I can't seem to get the video on youtube. Need some help please.

Thanks


----------



## Brian Rupnow (Jan 23, 2016)

First take a video. Download the video to a place you can find on your computer. Open Youtube and register as a user, by creating an "account" (it's free). Go to "my channel". Find the button that says "upload". When you click this button it will ask you to direct it to the video you have saved. (Thats why you must know where you stored it on your computer) Go to it and double click the icon. this will start your upload to youtube. It will also have a couple of blanks where you can type in what the video is about. Your upload can take up to 15 minutes. when it is finished uploading, the "thumbnal" photohraph will fill in and show the first image in your video. then click on "publish" This will start your video playing. While it is playing, right click on the address bar at the very top of your screen and when it turns blue, hold down the control button on your keyboard and press the letter c one time. You have now copied the link to your video.  Open the forum, go to your thread and post a message. Right click in the message you are typing and press down "control" on your keyboard and press the letter v one time. That will post the link.


----------



## 65arboc (Jan 23, 2016)

https://youtu.be/qZy9iycZqEQ

Thanks Brian, hope this works!


----------



## 65arboc (Jan 23, 2016)

yahoo, it works! What a great feeling to accomplish this! Thanks to everyone who helped.


----------



## 10K Pete (Jan 23, 2016)

And it runs very well! Excellent. Congratulations!! 

woohoo1

Pete


----------



## Brian Rupnow (Jan 23, 2016)

And it's a lovely engine indeed!!! Congratulations.---Brian


----------



## Swifty (Jan 24, 2016)

Thought that this may help, saves opening up your link.

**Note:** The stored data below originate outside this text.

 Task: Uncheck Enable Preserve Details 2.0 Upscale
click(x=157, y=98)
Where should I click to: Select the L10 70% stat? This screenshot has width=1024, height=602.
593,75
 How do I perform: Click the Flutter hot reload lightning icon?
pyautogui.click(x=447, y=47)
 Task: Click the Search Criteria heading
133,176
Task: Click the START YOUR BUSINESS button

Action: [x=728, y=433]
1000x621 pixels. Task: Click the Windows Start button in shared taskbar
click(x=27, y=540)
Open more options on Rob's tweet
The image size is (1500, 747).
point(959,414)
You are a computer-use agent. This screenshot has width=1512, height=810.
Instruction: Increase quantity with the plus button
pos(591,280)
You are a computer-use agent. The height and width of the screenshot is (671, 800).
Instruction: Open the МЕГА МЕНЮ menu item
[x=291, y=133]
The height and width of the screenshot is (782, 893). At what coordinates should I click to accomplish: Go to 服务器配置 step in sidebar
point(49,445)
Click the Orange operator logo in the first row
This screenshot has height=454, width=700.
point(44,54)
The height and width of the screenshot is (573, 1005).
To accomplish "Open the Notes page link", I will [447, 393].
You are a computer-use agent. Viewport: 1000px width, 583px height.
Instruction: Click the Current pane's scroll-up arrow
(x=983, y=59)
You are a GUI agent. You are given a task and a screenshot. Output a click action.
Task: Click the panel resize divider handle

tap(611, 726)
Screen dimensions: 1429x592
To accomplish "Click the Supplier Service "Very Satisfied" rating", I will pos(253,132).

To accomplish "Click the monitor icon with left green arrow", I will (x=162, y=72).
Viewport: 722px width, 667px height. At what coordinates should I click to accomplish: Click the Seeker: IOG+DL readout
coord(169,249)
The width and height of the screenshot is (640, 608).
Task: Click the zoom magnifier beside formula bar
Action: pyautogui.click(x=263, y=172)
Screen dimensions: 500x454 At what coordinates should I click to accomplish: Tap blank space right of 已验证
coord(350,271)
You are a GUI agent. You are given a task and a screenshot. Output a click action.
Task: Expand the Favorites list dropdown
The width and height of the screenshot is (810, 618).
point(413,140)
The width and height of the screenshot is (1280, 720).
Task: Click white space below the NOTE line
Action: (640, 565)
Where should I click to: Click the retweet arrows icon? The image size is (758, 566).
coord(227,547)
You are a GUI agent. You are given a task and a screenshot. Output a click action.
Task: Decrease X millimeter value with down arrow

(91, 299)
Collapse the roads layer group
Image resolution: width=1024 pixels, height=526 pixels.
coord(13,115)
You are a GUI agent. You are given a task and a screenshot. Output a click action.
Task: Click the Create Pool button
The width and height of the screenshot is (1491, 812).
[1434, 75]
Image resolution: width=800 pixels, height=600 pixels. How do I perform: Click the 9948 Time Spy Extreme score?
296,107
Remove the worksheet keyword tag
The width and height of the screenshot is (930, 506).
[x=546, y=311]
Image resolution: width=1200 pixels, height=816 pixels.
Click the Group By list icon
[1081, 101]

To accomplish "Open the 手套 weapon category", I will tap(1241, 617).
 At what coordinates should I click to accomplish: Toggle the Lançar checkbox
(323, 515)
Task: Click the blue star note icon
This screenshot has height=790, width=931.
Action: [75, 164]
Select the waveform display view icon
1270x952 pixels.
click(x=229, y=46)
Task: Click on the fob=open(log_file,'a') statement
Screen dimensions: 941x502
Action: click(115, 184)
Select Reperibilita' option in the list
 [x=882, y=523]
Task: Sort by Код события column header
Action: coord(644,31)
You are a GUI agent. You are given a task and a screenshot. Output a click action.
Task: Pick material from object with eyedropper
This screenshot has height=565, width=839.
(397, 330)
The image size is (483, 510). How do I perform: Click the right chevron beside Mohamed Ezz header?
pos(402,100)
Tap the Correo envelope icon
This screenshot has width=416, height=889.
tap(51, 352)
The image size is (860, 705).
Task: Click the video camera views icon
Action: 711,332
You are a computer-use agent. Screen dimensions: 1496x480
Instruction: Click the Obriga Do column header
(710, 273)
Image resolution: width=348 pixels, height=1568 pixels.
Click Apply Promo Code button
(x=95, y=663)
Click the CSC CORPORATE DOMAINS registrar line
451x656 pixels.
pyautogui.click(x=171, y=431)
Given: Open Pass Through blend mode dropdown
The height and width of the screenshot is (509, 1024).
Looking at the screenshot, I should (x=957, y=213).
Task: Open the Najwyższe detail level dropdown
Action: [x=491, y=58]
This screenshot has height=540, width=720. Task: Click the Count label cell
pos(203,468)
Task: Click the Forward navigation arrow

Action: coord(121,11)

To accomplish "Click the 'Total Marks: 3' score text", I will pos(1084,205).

[ame]https://www.youtube.com/watch?v=qZy9iycZqEQ&feature=youtu.be[/ame]

Paul.


----------



## 65arboc (Jan 24, 2016)

Brian Rupnow said:


> And it's a lovely engine indeed!!! Congratulations.---Brian



Brian,

Thank you for your kind words but it's not as nice as I wanted it to be. I have messed with it so much that like me it has joint problems here and there but instead of stiffness it has the opposite! Also all I had for the base was a piece of scrap that someone practiced on the back with a CNC machine. Before I show it to anyone but you guys I'm going to refine it a bit. I've ordered a new base from Speedy and will probably make new side frames. About the only pieces I wont re-make are the cylinder and Head as I'm happy with them both.. I'll be back on here again after I get it all refined and "lovely" and it's joints repaired!

Jim


----------



## 65arboc (Jan 24, 2016)

Swifty said:


> Thought that this may help, saves opening up your link.
> 
> https://m.youtube.com/watch?v=qZy9iycZqEQ&feature=youtu.be
> 
> Paul.



Thanks Paul but what do I do with it?


----------



## Brian Rupnow (Jan 24, 2016)

65 Arboc--Don't worry--first engines are like first marriages. the first one is a learner, the second one is a keeper!!!


----------



## Swifty (Jan 24, 2016)

65arboc said:


> Thanks Paul but what do I do with it?



On my iPad it shows the actual start of the video straight away in the post instead of a link. If it's not working on everyone's like that, I will delete the post, could others let me know if they see the engine video in the post.

Paul.

Edit. I will post some screen captures later today to show you what I see.


----------



## Brian Rupnow (Jan 24, 2016)

Paul--The picture doesn't show up in Arboc's post, just the link. The picture does show up in your post.--Brian


----------



## Cogsy (Jan 24, 2016)

Swifty said:


> could others let me know if they see the engine video in the post.


 
Your post works for me Swifty but if there's an issue with some people it will because the link you posted has an 'm' at the front. This M denotes that it is a link to the YouTube mobile site rather than the main YouTube site. Some peoples' devices may not handle such a link.


----------



## Swifty (Jan 25, 2016)

Thanks Cogsy, I will check to see if it appears on my desktop. 

Paul.

EDIT. I checked on my desktop and the link worked well, however I re posted the link and there was a slight difference in the text. Should work OK now.


----------



## bmac2 (Jan 25, 2016)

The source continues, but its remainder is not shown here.